> **YOUR GOAL**
Each line from the one containing "Task: Click the hash icon for Workload" through the last line of the records is to be repeated exactly, with all pictures left out.

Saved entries
* * *

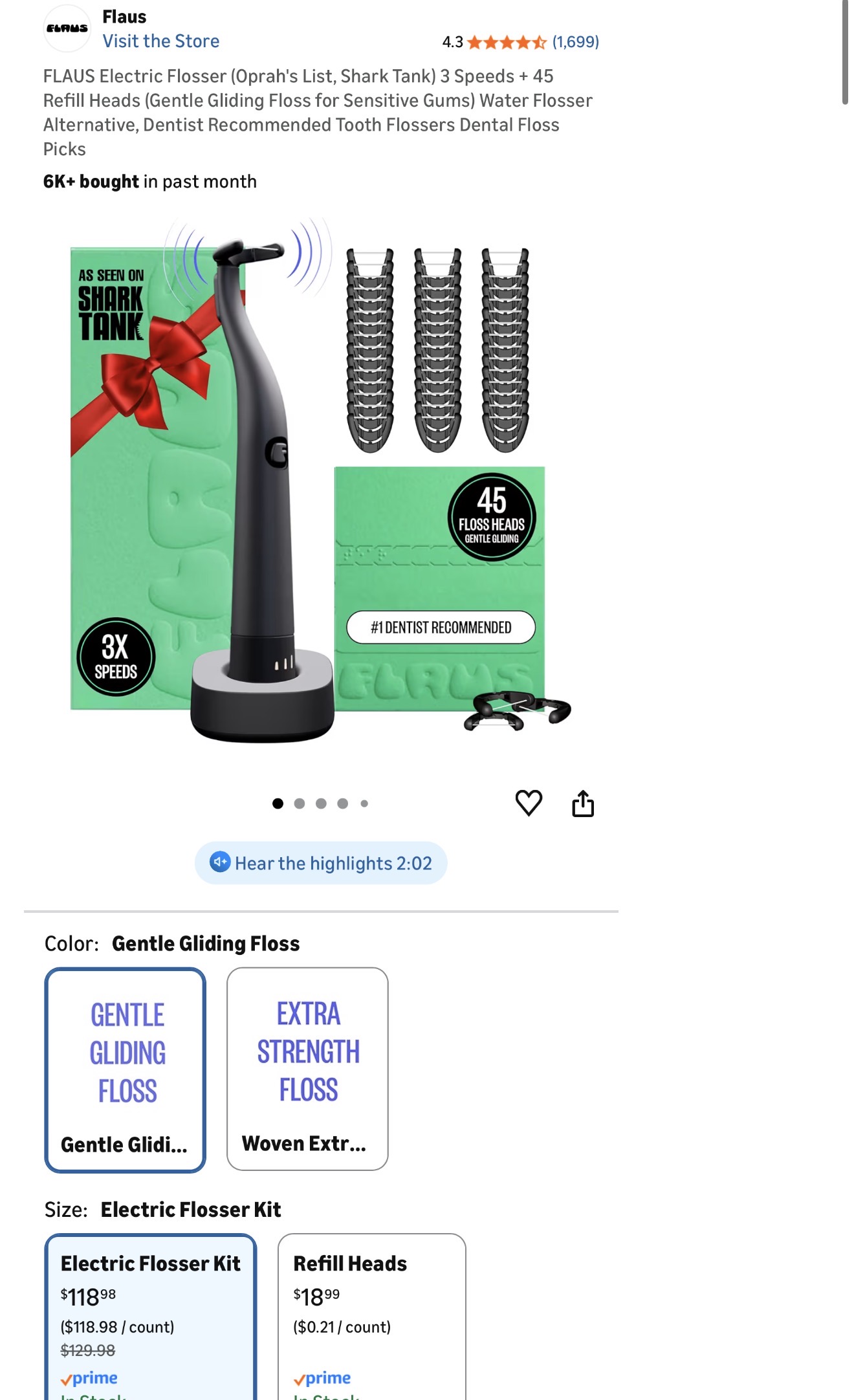Select Gentle Gliding Floss color option
This screenshot has height=1400, width=854.
(x=126, y=1069)
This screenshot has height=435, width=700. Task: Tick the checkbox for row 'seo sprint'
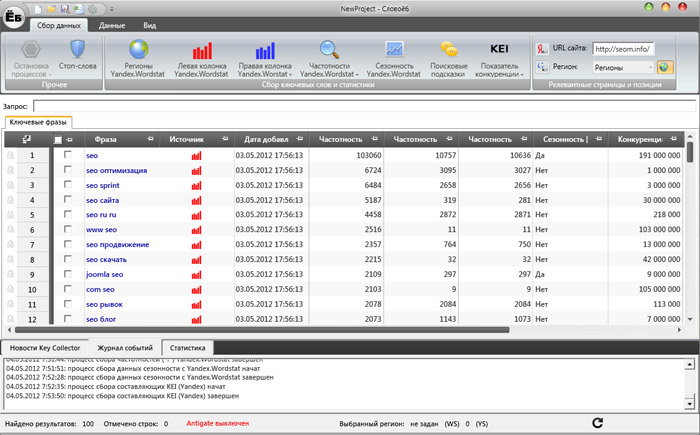click(68, 185)
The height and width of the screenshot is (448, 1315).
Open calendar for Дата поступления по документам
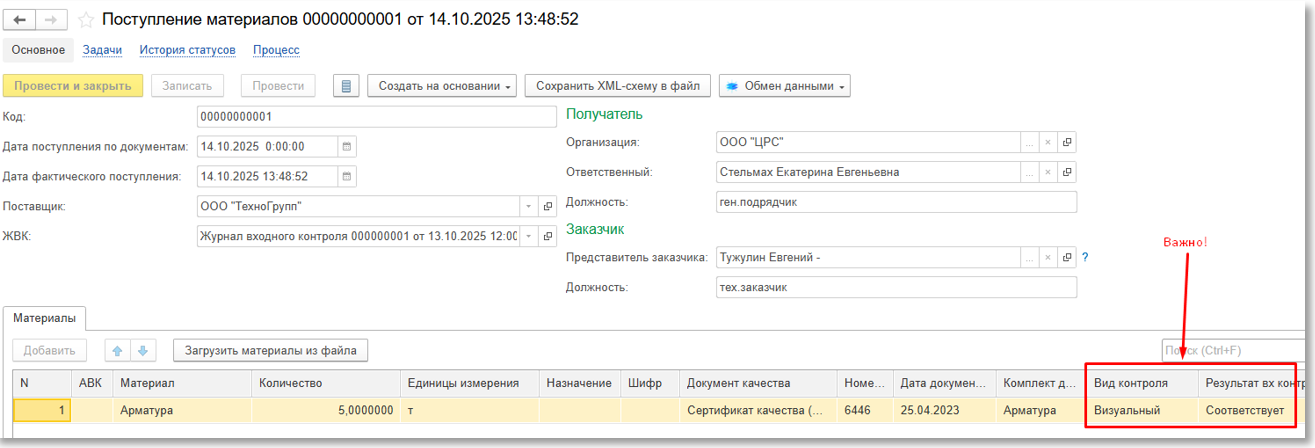click(x=347, y=146)
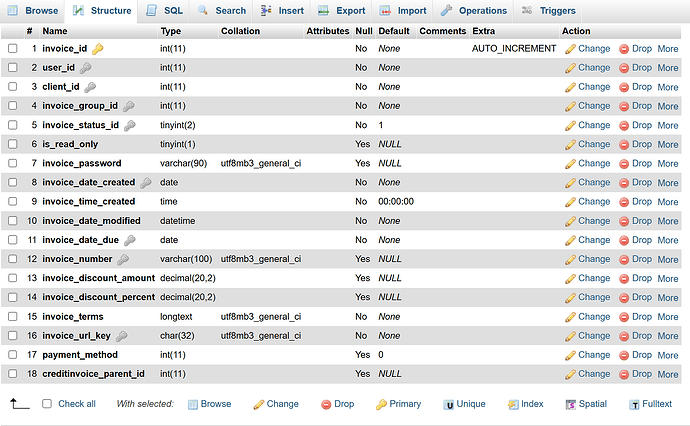
Task: Click the Browse icon beside With selected
Action: point(193,404)
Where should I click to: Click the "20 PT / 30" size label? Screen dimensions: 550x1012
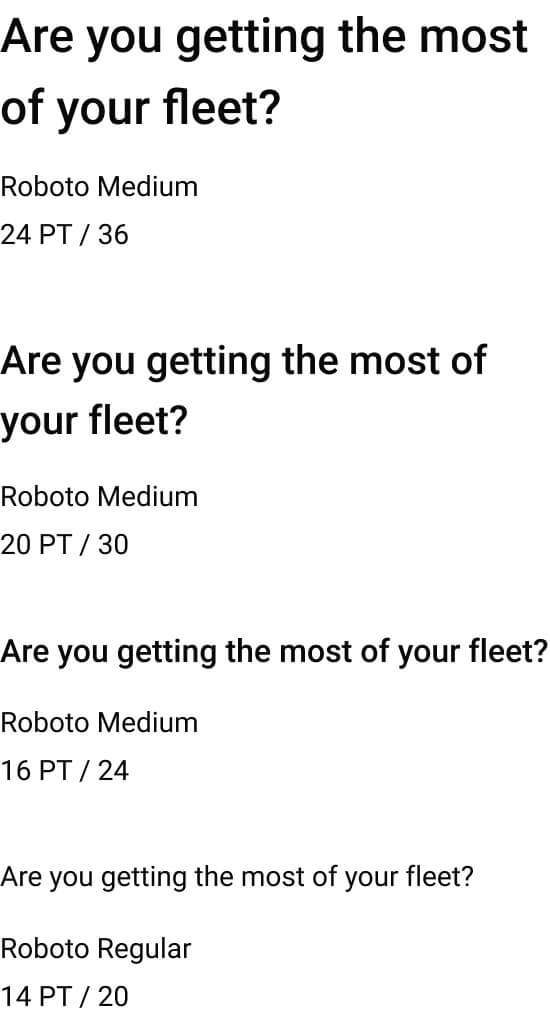point(65,545)
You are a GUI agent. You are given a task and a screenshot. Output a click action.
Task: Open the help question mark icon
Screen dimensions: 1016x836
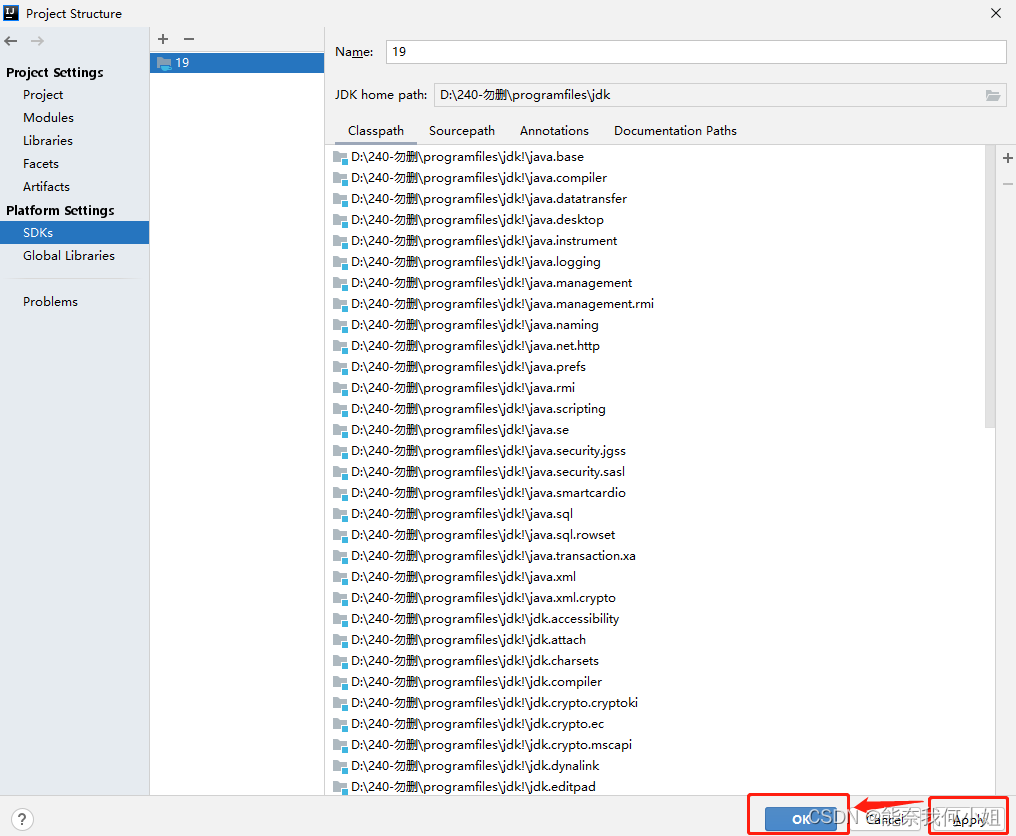pyautogui.click(x=22, y=819)
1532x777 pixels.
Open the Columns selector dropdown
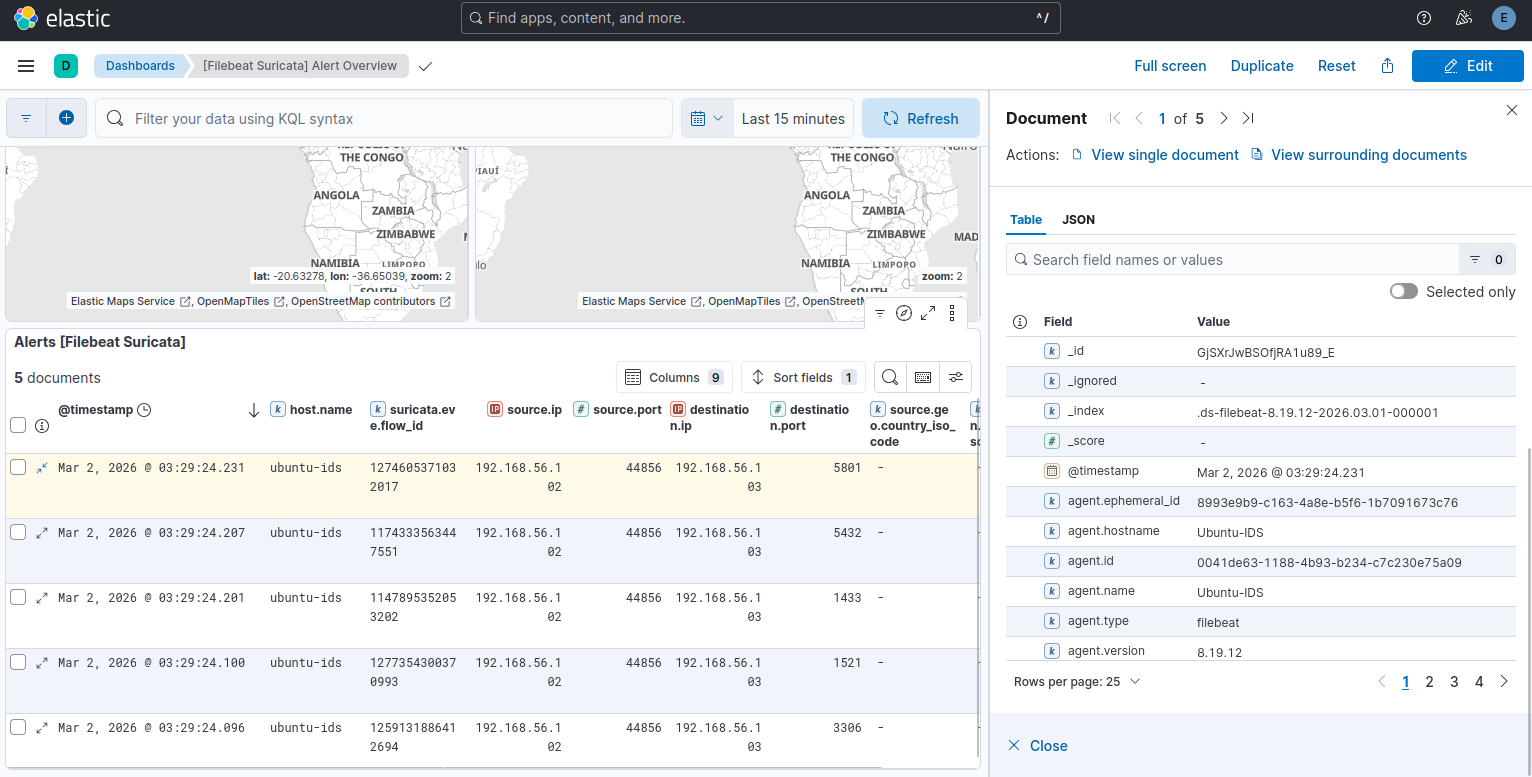674,377
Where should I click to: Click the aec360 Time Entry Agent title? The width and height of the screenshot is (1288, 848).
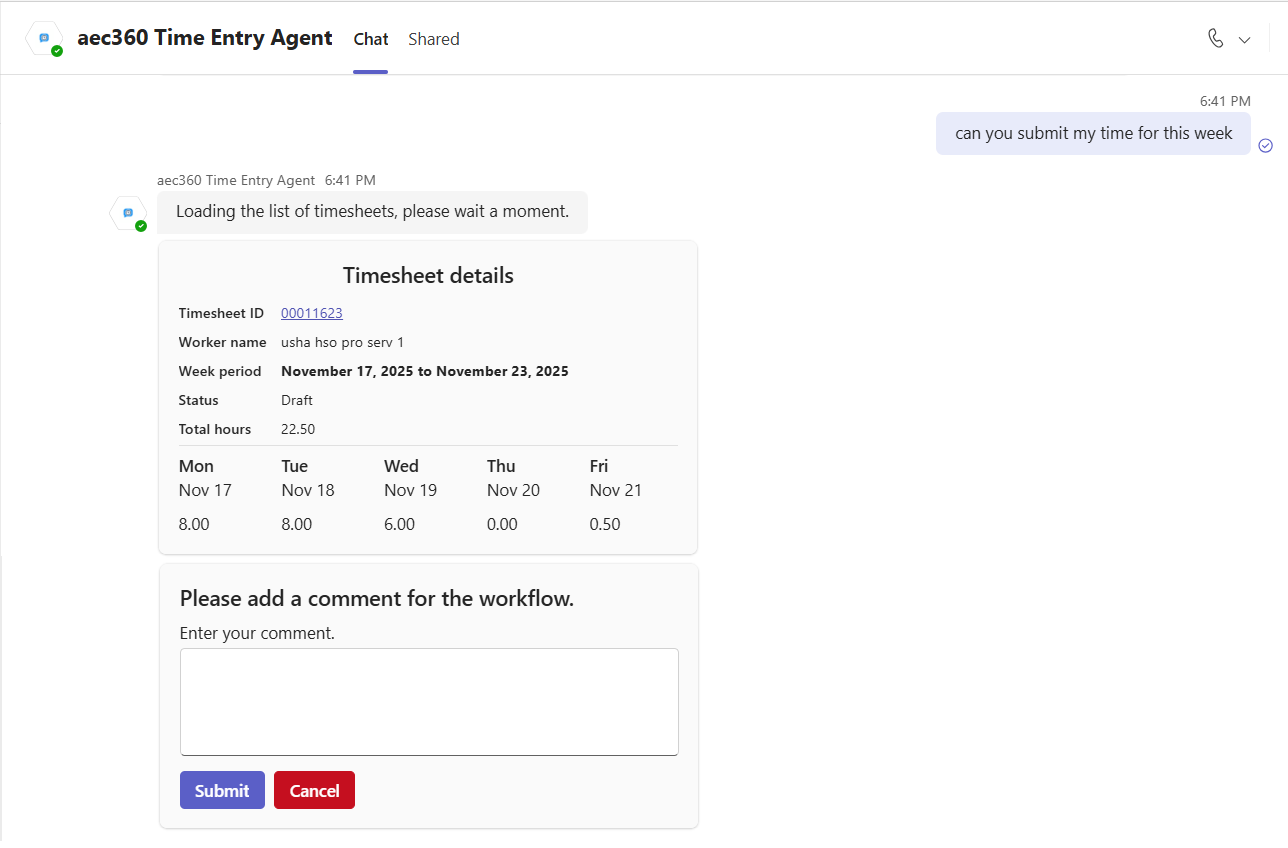pos(205,38)
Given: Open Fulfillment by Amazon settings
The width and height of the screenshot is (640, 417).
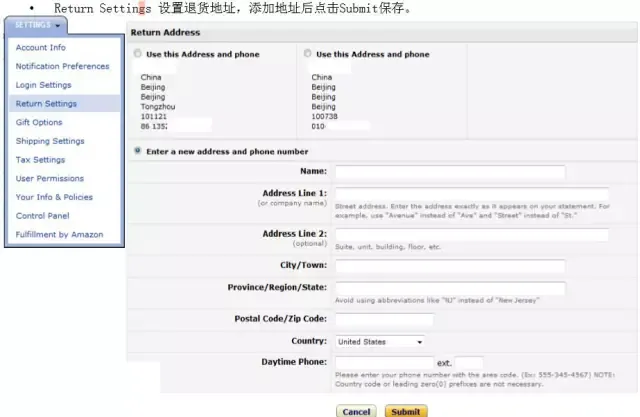Looking at the screenshot, I should (59, 235).
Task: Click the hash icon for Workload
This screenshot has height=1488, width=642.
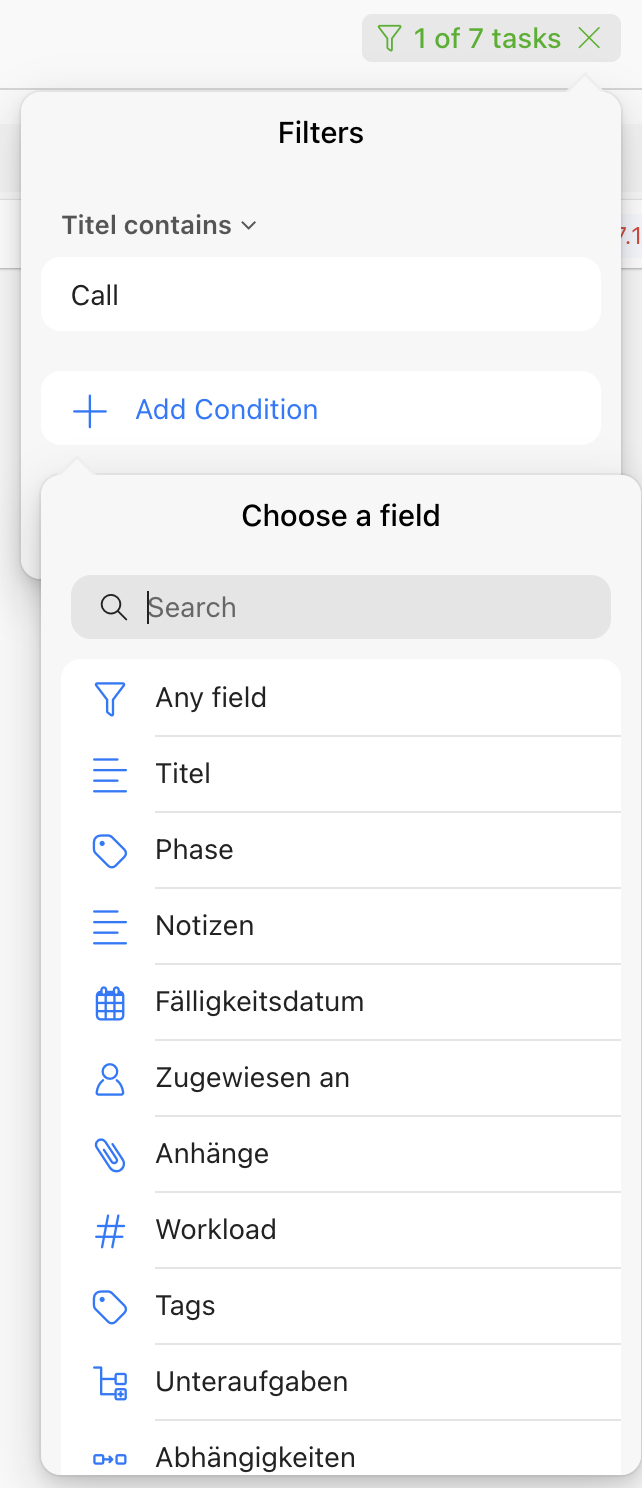Action: click(109, 1231)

* * *

> **WRITTEN ANSWER**
Task: Click the hash icon for Workload
This screenshot has height=1488, width=642.
Action: click(109, 1231)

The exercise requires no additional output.